*** Opening of EXCERPT TO READ ***

The same paper finds preliminary evidence that the doubling time might now be shrinking to just 4 months, which (if we discount adjustments for real-world conditions) would imply fully automated software engineering in the early 2030s. That would be startlingly fast in terms of its impact on the world, but considerably slower than some scenarios for AI progress. Those aggressive scenarios generally assume that the rate at which AI climbs the ladder of project scope will continue to accelerate, and/or that the task scope threshold for full automation is far lower than 100 person-years. In this post, I’ve explained why I don’t agree.
These estimates are balanced on the slender reed of a single graph from a single study. We shouldn’t take any of them too seriously. But that graph is the single best tool we currently have for answering a critical question about the likely pace of AI progress. And I think readings of that graph that point toward rapid automation neglect the full complexity of software engineering.
The most likely scenario for faster progress would involve unexpected breakthroughs, either in the design of AI models, or in the way we apply them to the task of large-scale software development (perhaps we will find ways to use AI’s superhuman strengths to better compensate for its weaknesses). Breakthroughs, of course, are hard to predict – and hard to rule out.

*** Close of EXCERPT TO READ ***
*** Opening of ENTRIES SUPPLIED ***

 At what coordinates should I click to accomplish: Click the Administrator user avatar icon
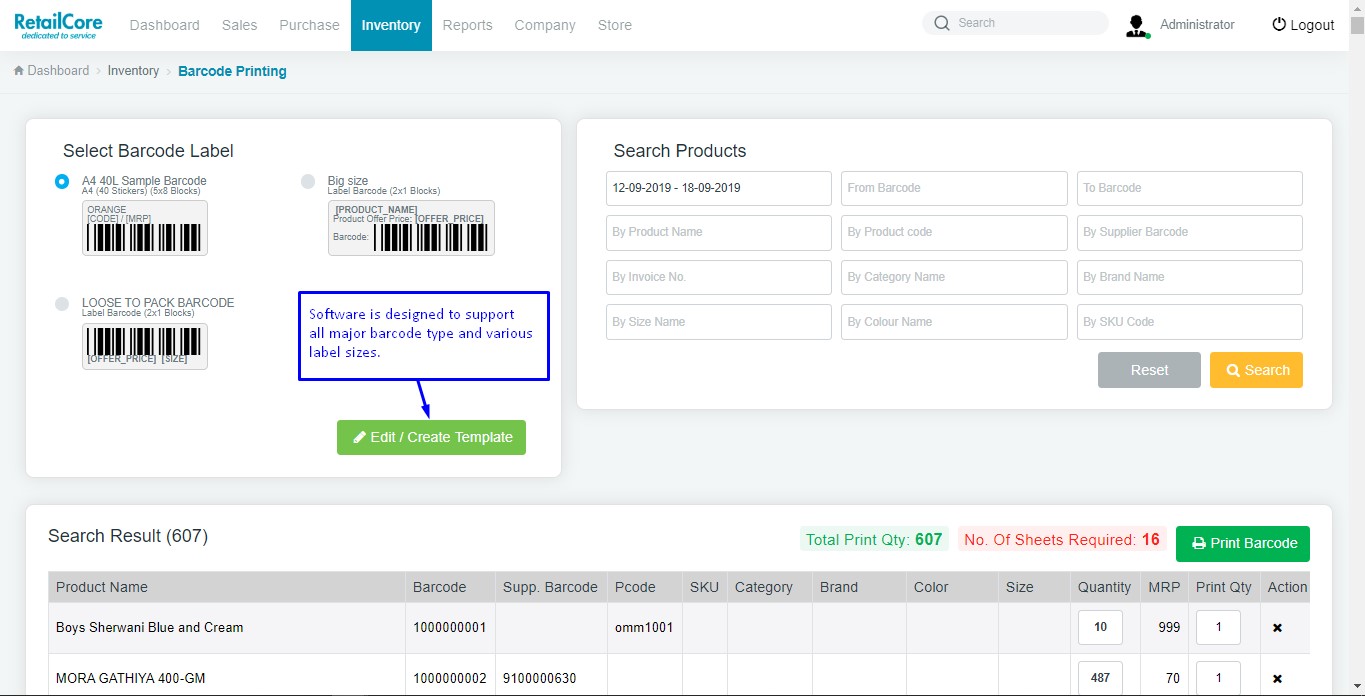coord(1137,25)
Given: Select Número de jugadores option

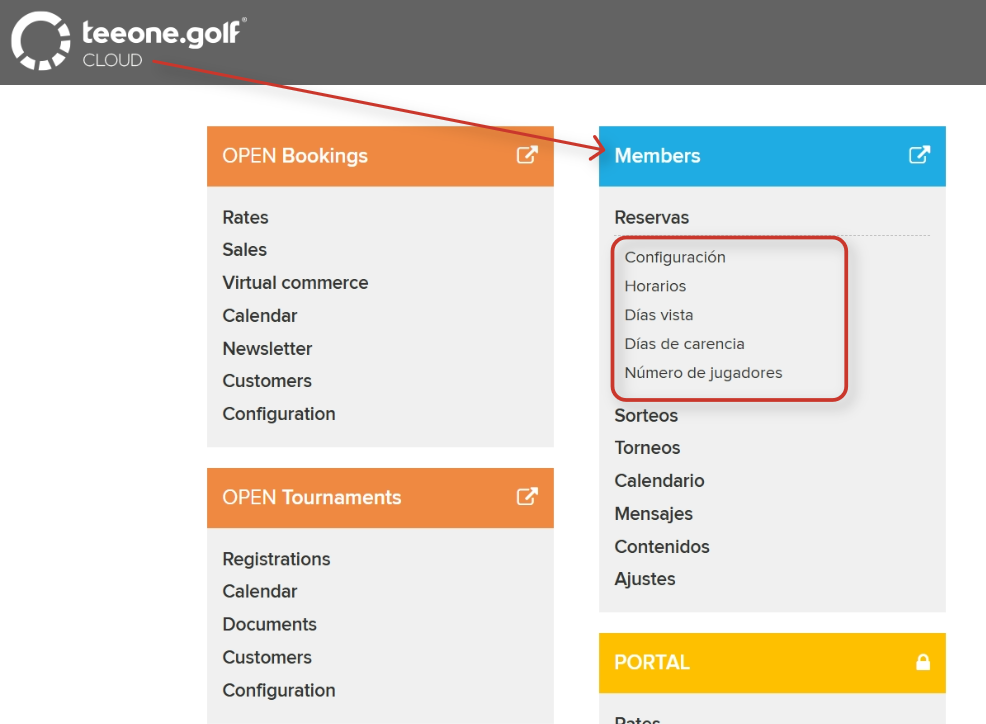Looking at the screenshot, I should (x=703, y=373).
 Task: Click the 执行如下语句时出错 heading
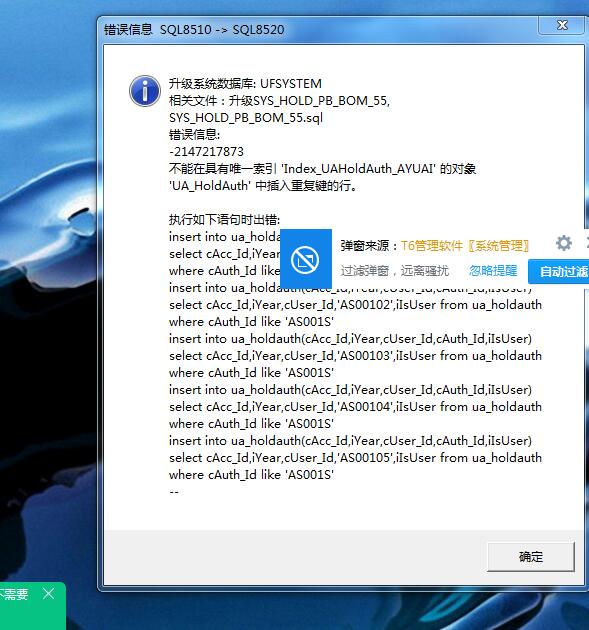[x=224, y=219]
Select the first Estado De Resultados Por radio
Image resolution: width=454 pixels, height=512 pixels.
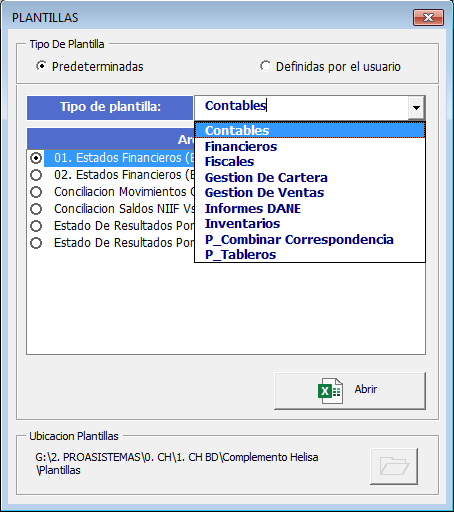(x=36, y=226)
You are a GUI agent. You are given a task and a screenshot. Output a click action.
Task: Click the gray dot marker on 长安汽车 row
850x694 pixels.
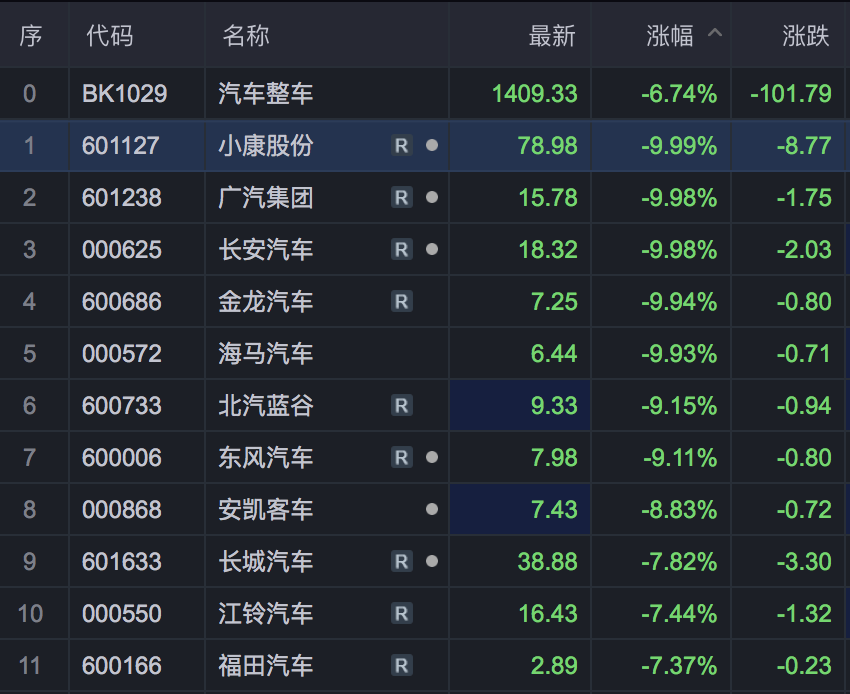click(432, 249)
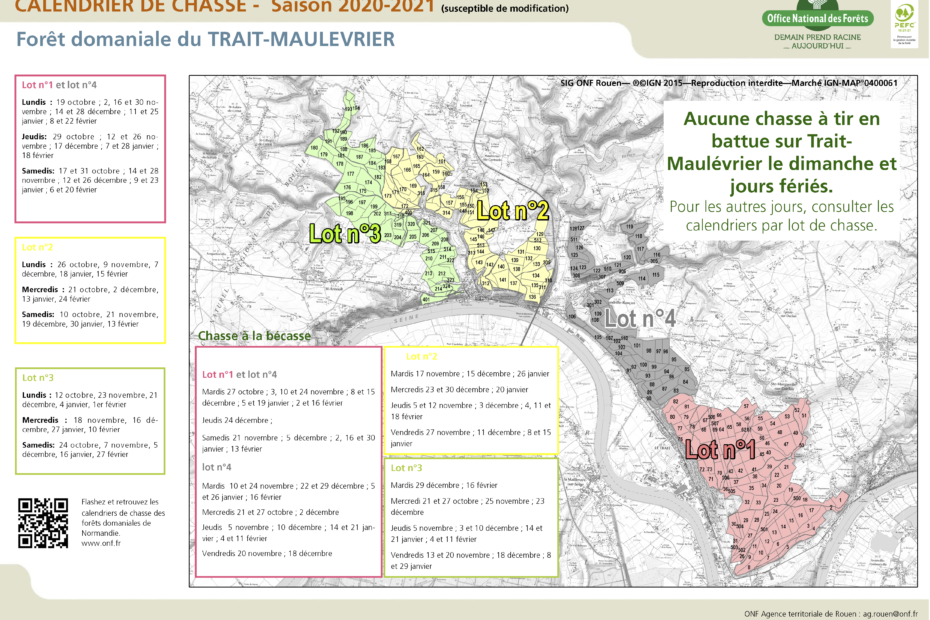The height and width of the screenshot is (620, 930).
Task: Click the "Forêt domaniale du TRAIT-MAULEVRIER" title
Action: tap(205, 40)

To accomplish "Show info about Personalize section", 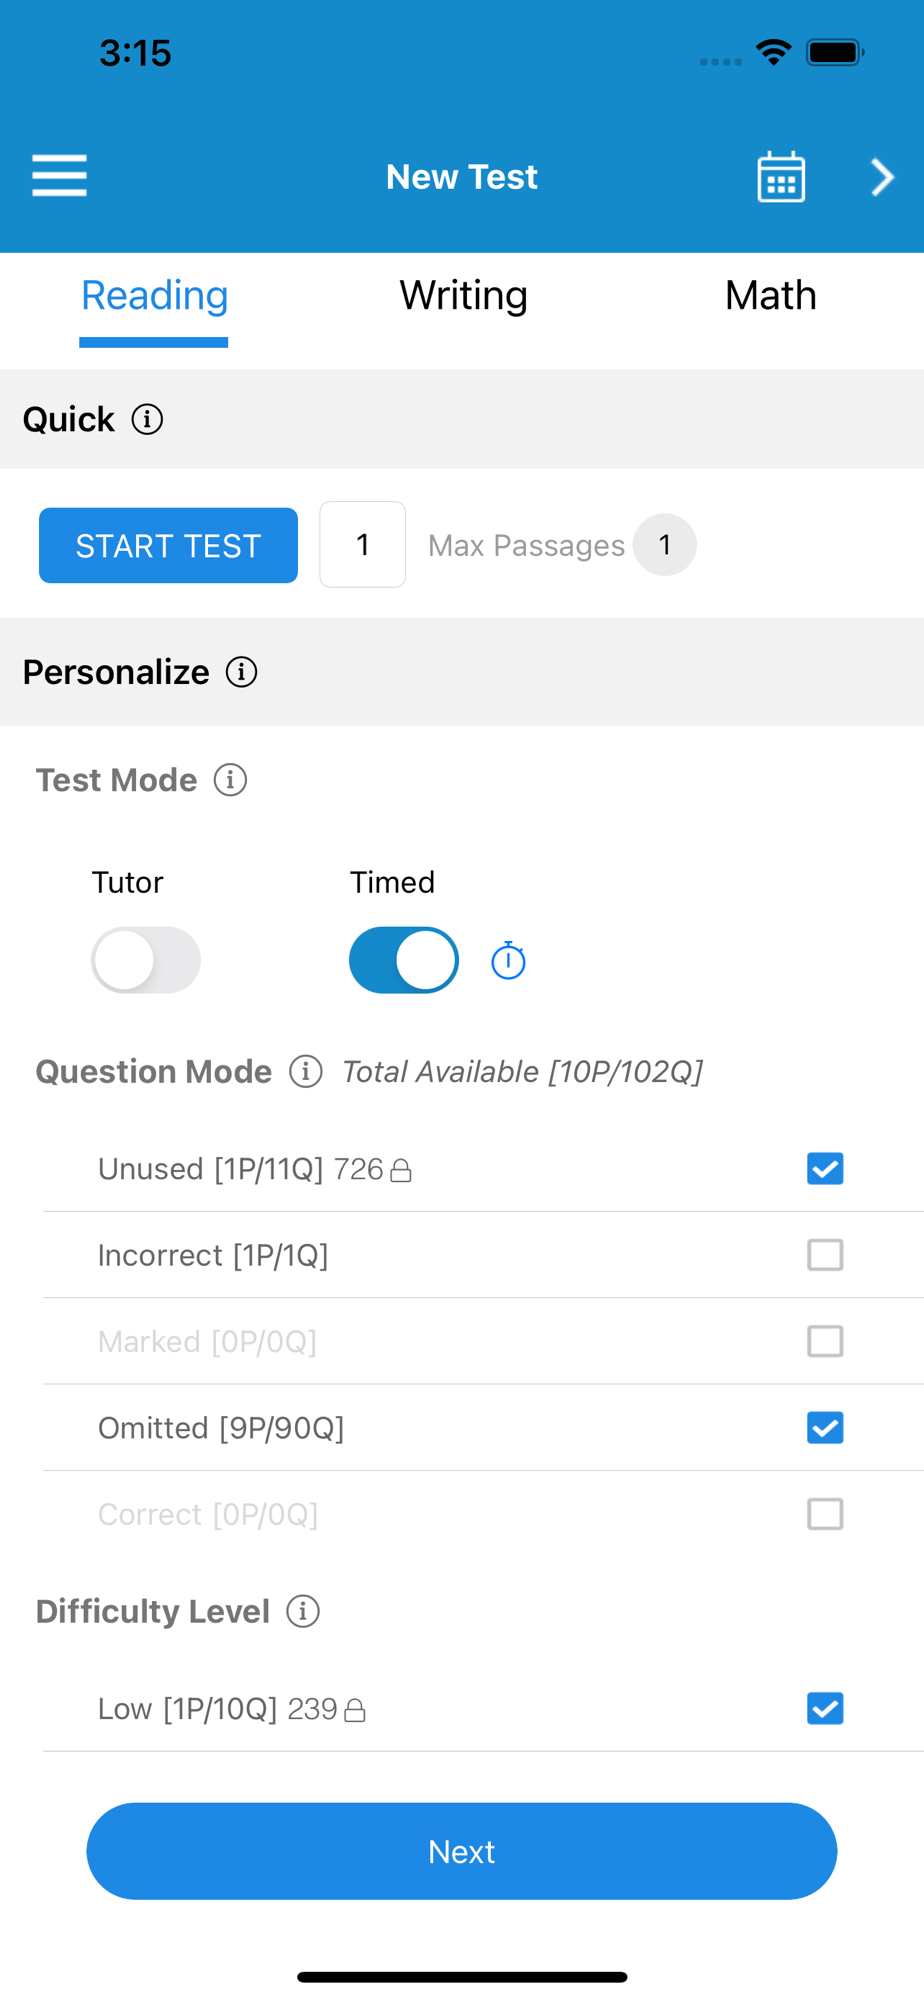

*** Close of ENTRIES SUPPLIED ***

◆ PROBLEM REQUIREMENTS
Please copy, word for word, the part of the excerpt on AI progress that opens with the words "These estimates are" and closes with "to rule out.".

◆ WRITTEN RESPONSE
These estimates are balanced on the slender reed of a single graph from a single study. We shouldn’t take any of them too seriously. But that graph is the single best tool we currently have for answering a critical question about the likely pace of AI progress. And I think readings of that graph that point toward rapid automation neglect the full complexity of software engineering.
The most likely scenario for faster progress would involve unexpected breakthroughs, either in the design of AI models, or in the way we apply them to the task of large-scale software development (perhaps we will find ways to use AI’s superhuman strengths to better compensate for its weaknesses). Breakthroughs, of course, are hard to predict – and hard to rule out.